Deutschland 2023, 97 min, armenische Originalfassung mit deutschen UT
Regie: Daniel Kötter Preis der deutschen Filmkritik 2023
In Form einer Reise im Osten Armeniens folgt Daniel Kötters kontemplative dokumentarische Arbeit menschlichen und nicht-menschlichen Akteuren vom Sewan See bis zur seit dem Karabach-Krieg 2020 aserbaidschanisch kontrollierten Sotk-Goldmine. LANDSHAFT entwirft die Psychogeographie einer geopolitisch aufgeladenen Gegend und ihrer Bewohner zwischen Extraktivismus, Krieg und Vertreibung. – Im September 2023 eskalierte der Konflikt zwischen Armenien und Aserbaidschan um die Region Berg-Karabach, als Aserbaidschan die selbsternannte Republik militärisch einnahm und hunderttausende Armenier fliehen mussten.

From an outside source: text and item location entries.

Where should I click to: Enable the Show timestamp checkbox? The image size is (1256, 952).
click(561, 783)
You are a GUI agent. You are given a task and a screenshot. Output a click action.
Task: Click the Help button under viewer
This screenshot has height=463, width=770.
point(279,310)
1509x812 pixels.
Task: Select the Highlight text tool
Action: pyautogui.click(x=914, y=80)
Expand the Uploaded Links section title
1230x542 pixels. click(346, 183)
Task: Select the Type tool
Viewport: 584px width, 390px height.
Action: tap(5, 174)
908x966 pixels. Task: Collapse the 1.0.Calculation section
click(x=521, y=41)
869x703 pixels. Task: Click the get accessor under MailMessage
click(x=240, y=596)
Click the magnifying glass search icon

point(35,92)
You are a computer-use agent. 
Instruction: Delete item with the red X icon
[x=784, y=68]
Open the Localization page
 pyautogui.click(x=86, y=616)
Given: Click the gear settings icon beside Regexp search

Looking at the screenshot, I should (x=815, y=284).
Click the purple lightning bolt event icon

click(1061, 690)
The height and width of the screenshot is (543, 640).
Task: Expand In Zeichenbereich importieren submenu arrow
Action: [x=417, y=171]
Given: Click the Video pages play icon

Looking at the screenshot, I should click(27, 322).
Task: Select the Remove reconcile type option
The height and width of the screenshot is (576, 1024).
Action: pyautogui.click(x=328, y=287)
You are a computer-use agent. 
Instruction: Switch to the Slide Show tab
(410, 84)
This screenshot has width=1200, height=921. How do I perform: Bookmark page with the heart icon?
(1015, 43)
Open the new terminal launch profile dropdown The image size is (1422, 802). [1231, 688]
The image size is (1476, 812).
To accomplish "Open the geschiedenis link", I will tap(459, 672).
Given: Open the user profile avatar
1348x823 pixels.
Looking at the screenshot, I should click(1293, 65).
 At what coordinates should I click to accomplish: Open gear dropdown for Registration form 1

“Wie sich ein Krieg in die Landschaft zurückzieht und sich dort als stumme geopolitische Formation abbildet, während die Menschen ihrem Leben weiter nachgehen – davon erzählt in eindrücklichen, aber immer auch respektvoll Distanz wahrenden Bildern unser Gewinnerfilm. Hier ist nichts embedded, hier gibt es keine großen Ereignisse und höchstens einen Aufruhr unter den Schafen. Auf trügerische Weise scheint sich alles dem Zyklus der Natur unterzuordnen, während der Konflikt jederzeit wieder ausbrechen kann – so geschehen zuletzt im Spätsommer 2023. Für seine gleichermaßen subtile wie behutsame Annäherung an die Menschen und Tiere, die im von Bergen eingehegten armenisch-aserbaidschanischen Grenzgebiet leben, geht der Preis für den Besten Dokumentarfilm an Daniel Kötter für seinen Film LANDSHAFT.“ (Jurybegründung VdFk, Verband der deutschen Filmkritik – Preisverleihung 2023)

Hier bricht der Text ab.